> [MATERIAL SUPPLIED]:
_ _ _ _ _ _ _

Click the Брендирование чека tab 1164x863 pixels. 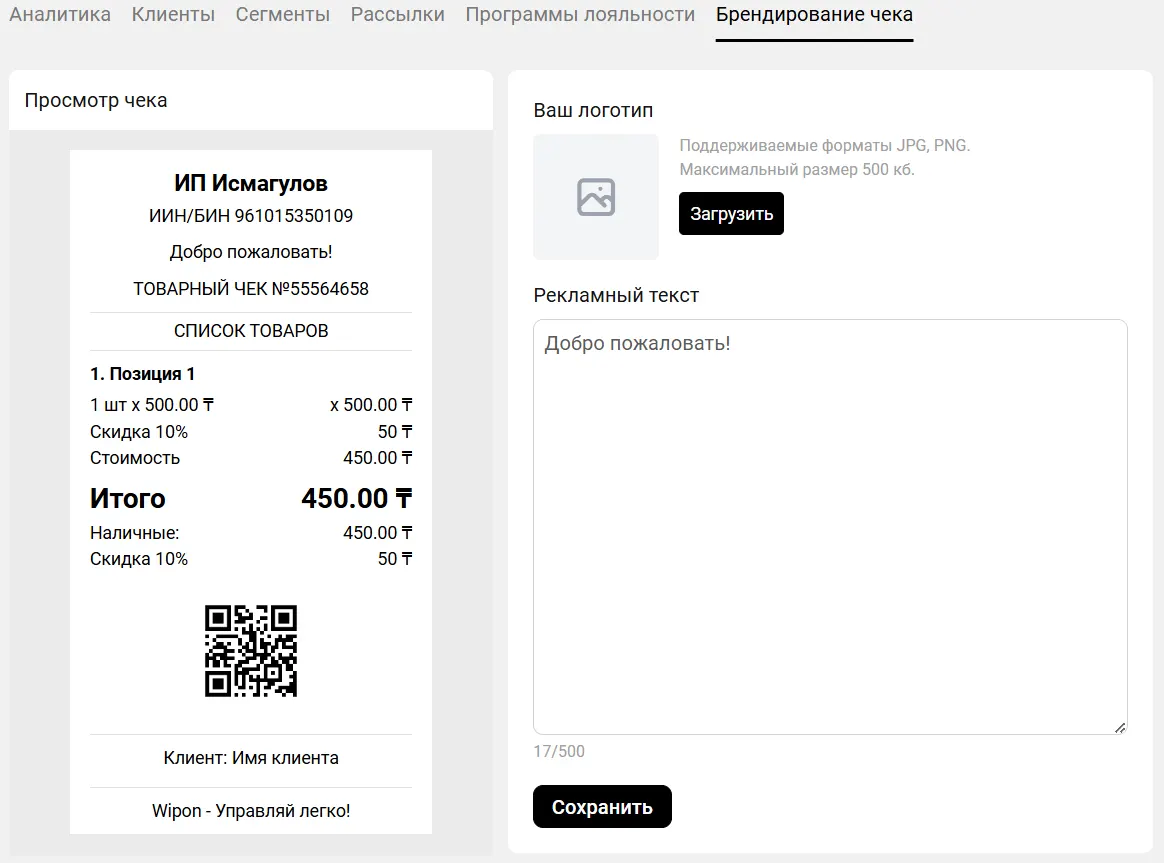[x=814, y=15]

_ _ _ _ _ _ _

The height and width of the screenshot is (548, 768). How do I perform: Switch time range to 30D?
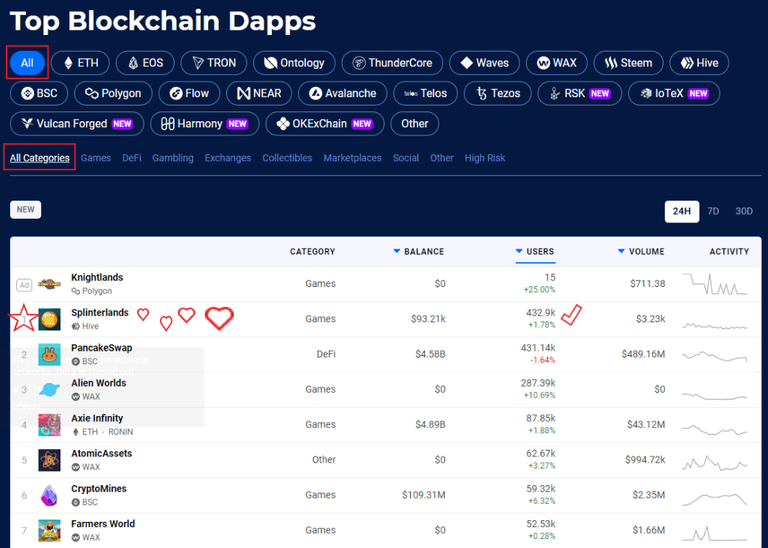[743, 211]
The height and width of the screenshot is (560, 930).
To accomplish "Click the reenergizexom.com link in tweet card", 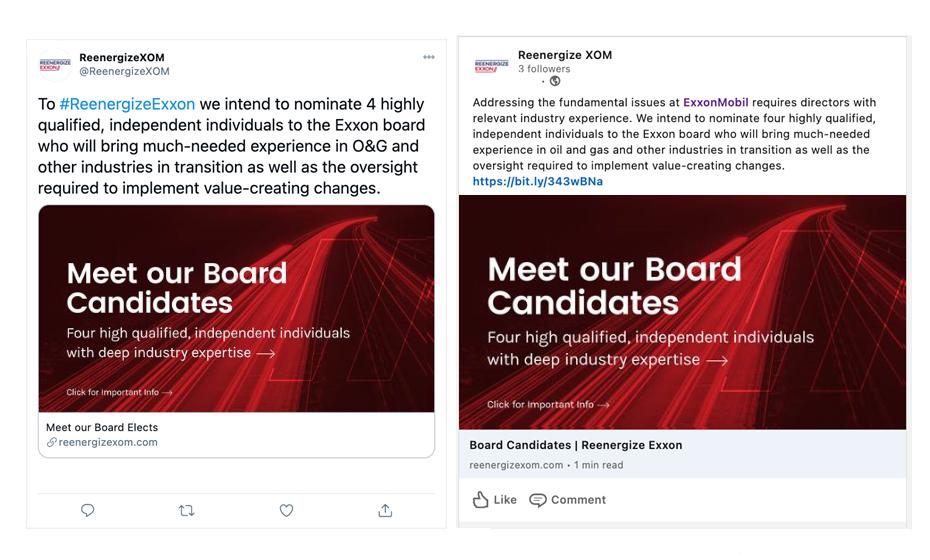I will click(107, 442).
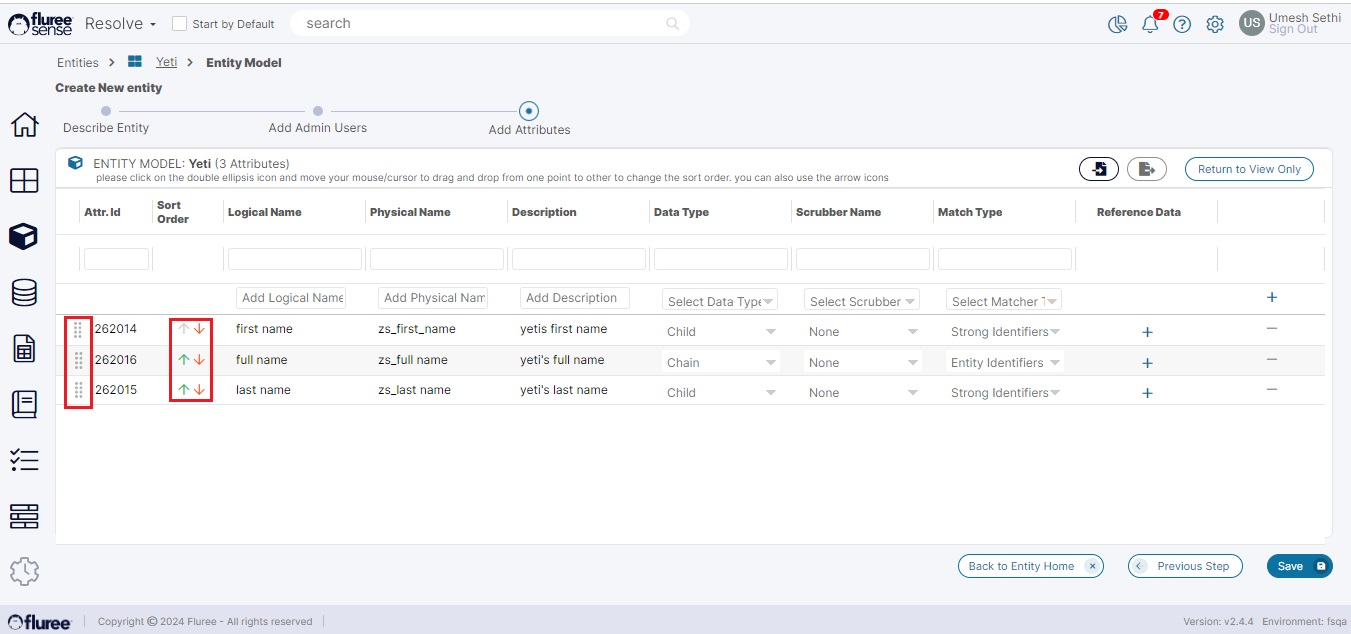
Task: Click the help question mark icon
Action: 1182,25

_ _ _ _ _ _ _

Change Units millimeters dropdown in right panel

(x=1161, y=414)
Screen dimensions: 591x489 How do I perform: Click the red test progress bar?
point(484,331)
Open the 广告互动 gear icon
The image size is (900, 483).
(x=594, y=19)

_ _ _ _ _ _ _

> [AIM OF THE TASK]:
Leaving out each picture, repeat exactly the lines above from the one that contains "The height and width of the screenshot is (548, 768)." through the one that contains "The height and width of the screenshot is (560, 930).".

> [OUTPUT]:
The height and width of the screenshot is (548, 768). How do I perform: Switch time range to 30D?
[743, 211]
The height and width of the screenshot is (560, 930).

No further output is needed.